We are partnering with a group called the Lenders Cooperative. They are a technology company and a lender service or provider. We’ve partnered with them to increase access to capital for restaurants in the Toast network. And so there are 95,000 restaurants across the country that leverage the Toast network. We partner with them to provide financing options for restaurants within the network and it is a technologically enabled way for small business owners to access capital seamlessly. 

Lenders Cooperative is providing both people power as well as technology to help us grow and scale, in addition to our existing team. So those are three specific examples around how we’re partnering across multiple dimensions to grow and scale our business.

ImpactAlpha: Is Momentus Capital concerned about the legal backlash to diversity, equity and inclusion? 

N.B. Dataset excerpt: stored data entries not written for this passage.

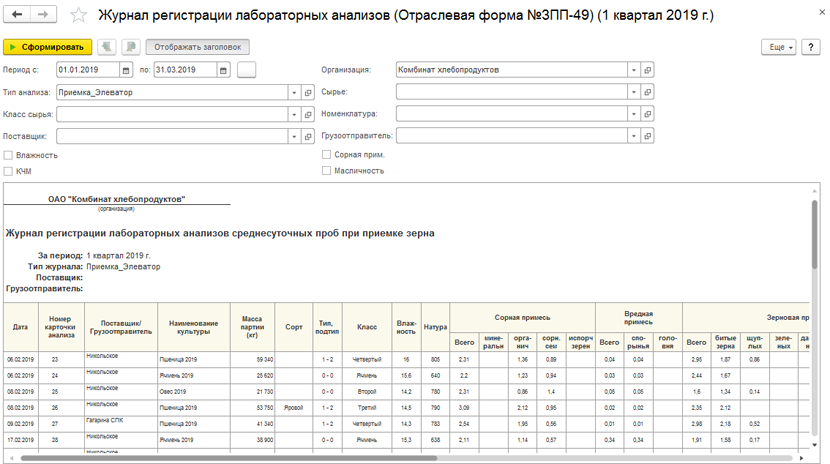Click the back navigation arrow

point(17,14)
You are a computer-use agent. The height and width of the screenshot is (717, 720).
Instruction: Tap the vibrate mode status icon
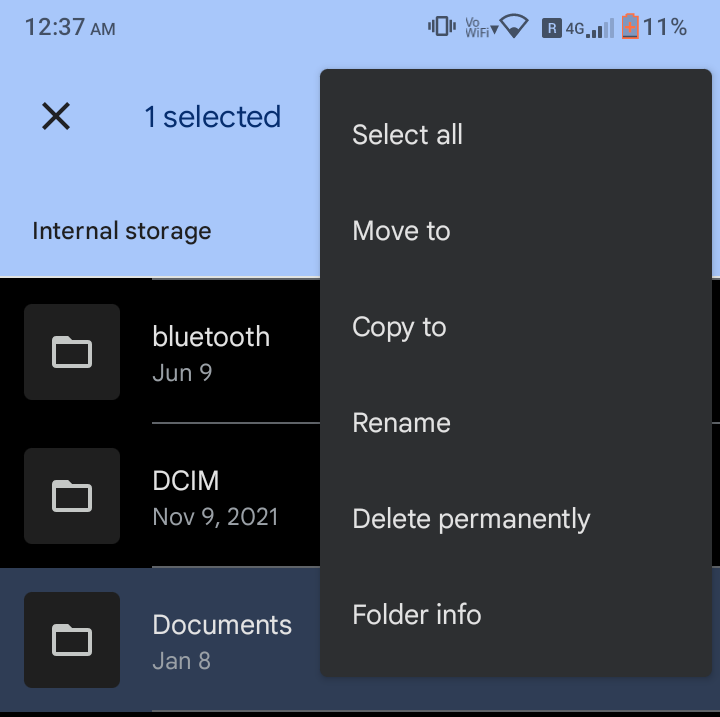pos(442,26)
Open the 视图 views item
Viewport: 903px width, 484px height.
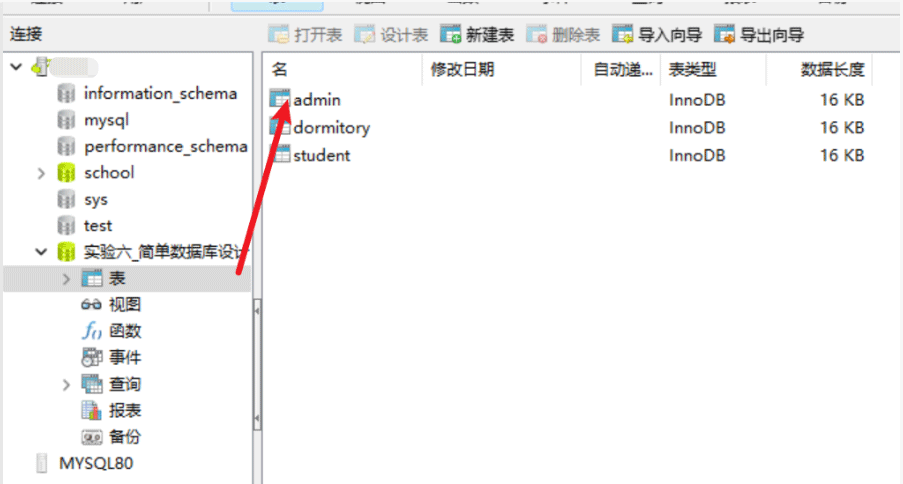[111, 305]
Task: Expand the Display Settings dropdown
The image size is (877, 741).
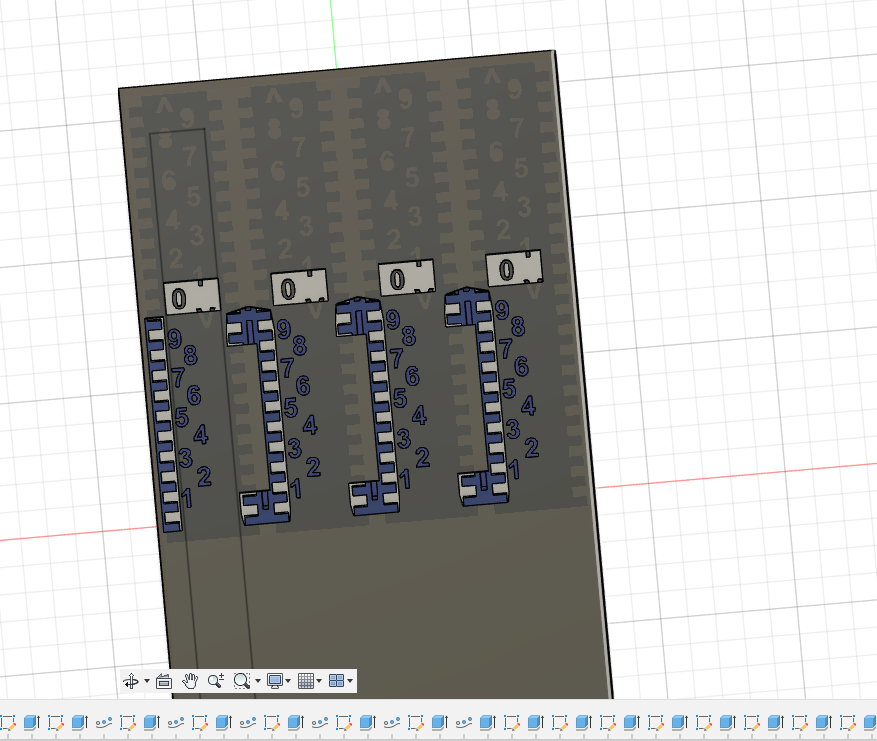Action: click(x=290, y=680)
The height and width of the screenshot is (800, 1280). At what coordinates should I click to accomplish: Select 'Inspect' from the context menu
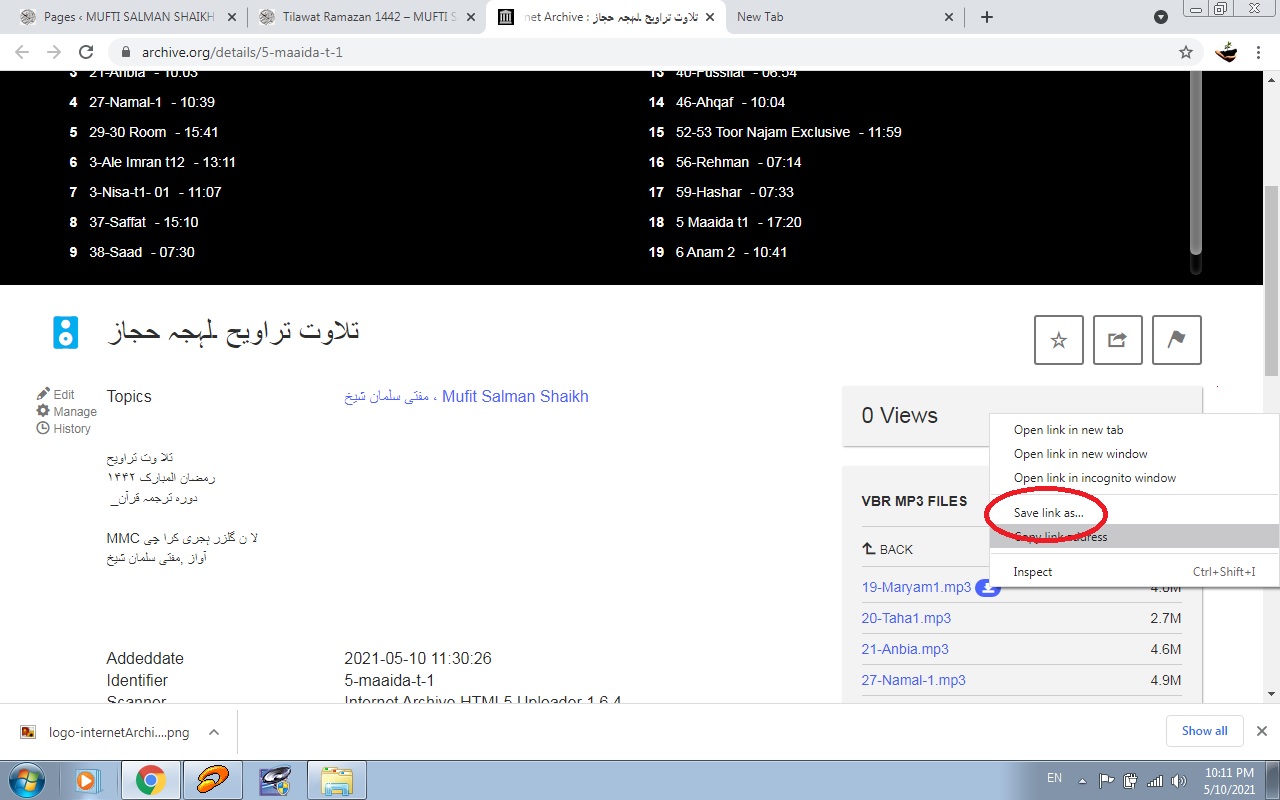coord(1033,572)
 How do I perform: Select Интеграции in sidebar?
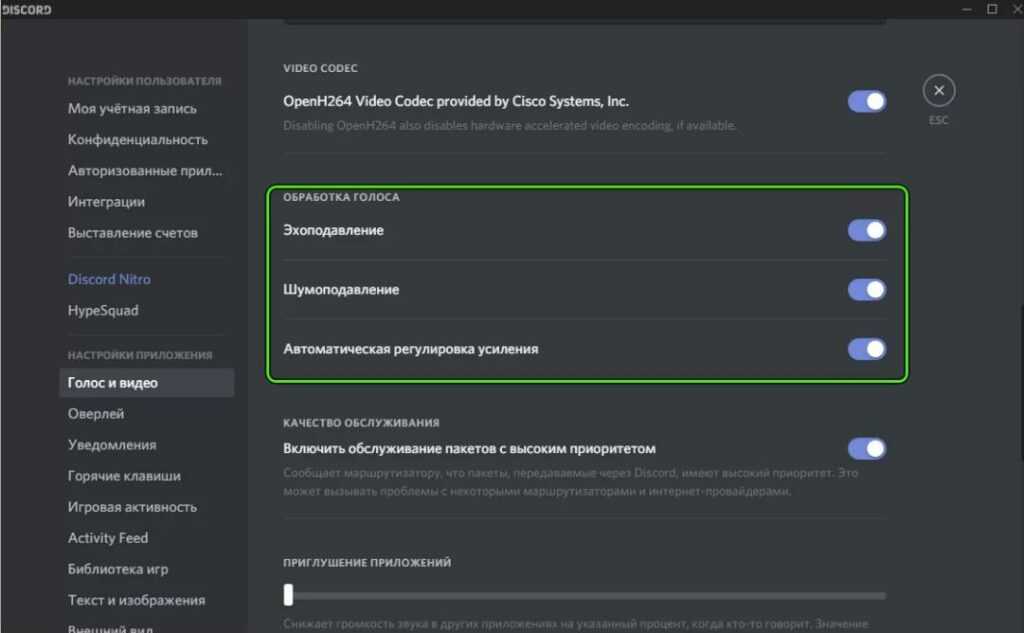tap(106, 201)
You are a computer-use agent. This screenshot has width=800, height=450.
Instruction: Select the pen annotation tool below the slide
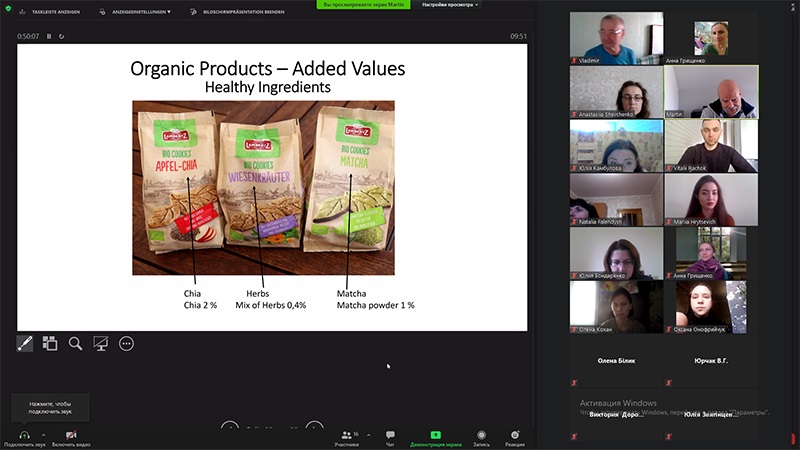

There are a couple principles that I think we live by. One is we think that all folks deserve access to capital and opportunity period. We also understand that there are certain groups across the country that have historically not had access, and we are focusing on both a people and places strategy that allows us to support both of those objectives. 

So when you think about Detroit and Atlanta. We chose those places because of the opportunity, the growth in the economy, the growth in population, but also the socio-economic statistics that are generated out of those places. We’ve been intentional about where we want to operate and what target audiences that we’re focusing on, again, given the high alignment of the social determinants of health and wealth creation. Our strategy allows us to continue to work and grow and expand in spite of the things that are happening right now.

Part of it is to help folks understand that there is a different way to do the work, to provide financial services in an equitable way, and that you can do it in a profitable manner and ensure that the community is left better off as a result of it. 

All this work is helping to support a narrative around real and perceived risk. As we know, capital has not flowed into communities and/or to certain groups because there is a perception around risk, and that risk has not necessarily been proven. Yet pricing is higher because of the perceived risk.

Our whole goal is to begin to realign and appropriately size the real risk of investing in communities across the country that have not historically had it.